Problem requirements
Show every line from the data below that includes "agent".

━━━ Data records

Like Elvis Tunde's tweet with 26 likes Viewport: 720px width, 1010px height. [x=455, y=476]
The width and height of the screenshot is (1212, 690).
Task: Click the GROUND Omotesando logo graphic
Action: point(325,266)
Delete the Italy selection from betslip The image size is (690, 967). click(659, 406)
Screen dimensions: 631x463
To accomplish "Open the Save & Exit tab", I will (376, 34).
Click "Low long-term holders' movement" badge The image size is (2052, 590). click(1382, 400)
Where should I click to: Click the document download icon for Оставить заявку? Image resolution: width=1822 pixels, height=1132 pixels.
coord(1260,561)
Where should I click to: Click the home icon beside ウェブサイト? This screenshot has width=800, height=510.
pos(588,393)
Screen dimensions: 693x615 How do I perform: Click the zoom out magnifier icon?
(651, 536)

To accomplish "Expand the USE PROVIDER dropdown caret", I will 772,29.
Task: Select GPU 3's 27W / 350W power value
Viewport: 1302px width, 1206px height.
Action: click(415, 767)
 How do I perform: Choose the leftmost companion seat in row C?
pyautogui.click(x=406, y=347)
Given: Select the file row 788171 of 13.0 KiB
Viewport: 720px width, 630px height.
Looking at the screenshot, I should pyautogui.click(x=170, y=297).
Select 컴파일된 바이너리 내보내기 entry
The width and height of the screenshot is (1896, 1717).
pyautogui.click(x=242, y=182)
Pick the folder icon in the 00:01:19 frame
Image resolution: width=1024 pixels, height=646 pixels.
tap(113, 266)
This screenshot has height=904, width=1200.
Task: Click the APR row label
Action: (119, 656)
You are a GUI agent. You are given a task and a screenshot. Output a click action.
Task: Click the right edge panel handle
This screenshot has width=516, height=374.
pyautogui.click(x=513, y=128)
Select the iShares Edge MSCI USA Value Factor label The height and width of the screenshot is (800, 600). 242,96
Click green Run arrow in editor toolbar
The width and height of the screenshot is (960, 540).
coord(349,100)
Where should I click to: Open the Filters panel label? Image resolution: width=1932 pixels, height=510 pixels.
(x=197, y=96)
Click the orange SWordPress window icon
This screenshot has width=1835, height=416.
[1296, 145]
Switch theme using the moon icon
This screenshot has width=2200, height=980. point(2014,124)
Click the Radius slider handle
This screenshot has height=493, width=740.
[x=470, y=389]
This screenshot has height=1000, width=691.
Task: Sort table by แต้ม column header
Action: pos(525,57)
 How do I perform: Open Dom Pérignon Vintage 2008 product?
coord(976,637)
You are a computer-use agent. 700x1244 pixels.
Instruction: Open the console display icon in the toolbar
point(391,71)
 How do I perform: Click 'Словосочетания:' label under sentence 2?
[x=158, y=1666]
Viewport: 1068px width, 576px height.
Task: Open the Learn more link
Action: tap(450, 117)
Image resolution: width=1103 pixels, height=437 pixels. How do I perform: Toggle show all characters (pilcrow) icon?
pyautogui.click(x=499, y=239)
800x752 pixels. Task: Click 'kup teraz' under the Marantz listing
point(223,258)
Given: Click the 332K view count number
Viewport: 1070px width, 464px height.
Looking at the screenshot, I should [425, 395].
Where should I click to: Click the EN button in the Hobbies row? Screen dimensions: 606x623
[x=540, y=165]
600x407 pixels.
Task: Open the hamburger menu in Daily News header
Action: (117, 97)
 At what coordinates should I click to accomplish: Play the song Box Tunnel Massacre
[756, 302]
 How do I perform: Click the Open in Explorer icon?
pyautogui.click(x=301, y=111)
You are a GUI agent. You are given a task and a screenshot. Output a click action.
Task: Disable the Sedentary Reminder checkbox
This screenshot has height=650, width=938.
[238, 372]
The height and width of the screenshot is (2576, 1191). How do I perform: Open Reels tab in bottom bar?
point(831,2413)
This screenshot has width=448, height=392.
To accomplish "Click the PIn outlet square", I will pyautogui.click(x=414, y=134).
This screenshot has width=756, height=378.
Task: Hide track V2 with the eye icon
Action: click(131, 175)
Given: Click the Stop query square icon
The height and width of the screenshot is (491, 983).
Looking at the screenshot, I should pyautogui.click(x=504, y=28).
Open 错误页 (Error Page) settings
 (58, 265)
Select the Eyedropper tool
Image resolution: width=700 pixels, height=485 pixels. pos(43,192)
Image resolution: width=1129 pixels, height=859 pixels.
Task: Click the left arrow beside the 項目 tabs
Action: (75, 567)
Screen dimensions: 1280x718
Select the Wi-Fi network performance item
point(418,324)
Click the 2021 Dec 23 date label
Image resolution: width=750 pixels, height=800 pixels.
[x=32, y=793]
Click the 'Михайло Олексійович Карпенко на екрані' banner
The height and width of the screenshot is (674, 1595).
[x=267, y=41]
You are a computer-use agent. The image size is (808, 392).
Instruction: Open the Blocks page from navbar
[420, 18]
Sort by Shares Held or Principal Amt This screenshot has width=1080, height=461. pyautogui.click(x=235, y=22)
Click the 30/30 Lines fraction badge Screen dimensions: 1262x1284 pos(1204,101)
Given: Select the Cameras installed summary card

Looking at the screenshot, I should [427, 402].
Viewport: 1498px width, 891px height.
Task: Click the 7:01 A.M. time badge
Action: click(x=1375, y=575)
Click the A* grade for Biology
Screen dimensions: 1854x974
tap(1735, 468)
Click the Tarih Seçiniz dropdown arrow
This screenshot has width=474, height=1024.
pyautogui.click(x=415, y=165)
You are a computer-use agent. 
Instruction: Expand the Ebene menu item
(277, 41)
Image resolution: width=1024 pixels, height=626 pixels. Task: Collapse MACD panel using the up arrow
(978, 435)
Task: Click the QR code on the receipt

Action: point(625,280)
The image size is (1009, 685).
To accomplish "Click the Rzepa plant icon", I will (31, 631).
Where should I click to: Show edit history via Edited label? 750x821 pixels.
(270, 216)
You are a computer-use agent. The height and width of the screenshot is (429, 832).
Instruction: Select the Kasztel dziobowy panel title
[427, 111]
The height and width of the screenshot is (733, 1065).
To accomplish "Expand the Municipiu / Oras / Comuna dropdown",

━━━━━━

Written answer
You are a GUI agent. You are given a task and a screenshot. Output a click action.
You are a computer-use agent. 700x1244 pixels.
You are a GUI agent. You are given a task and a screenshot. Output a click action.
You are a computer-use agent. The image size is (808, 392).
You are a computer-use agent. 
You are a computer-use agent. The height and width of the screenshot is (429, 832).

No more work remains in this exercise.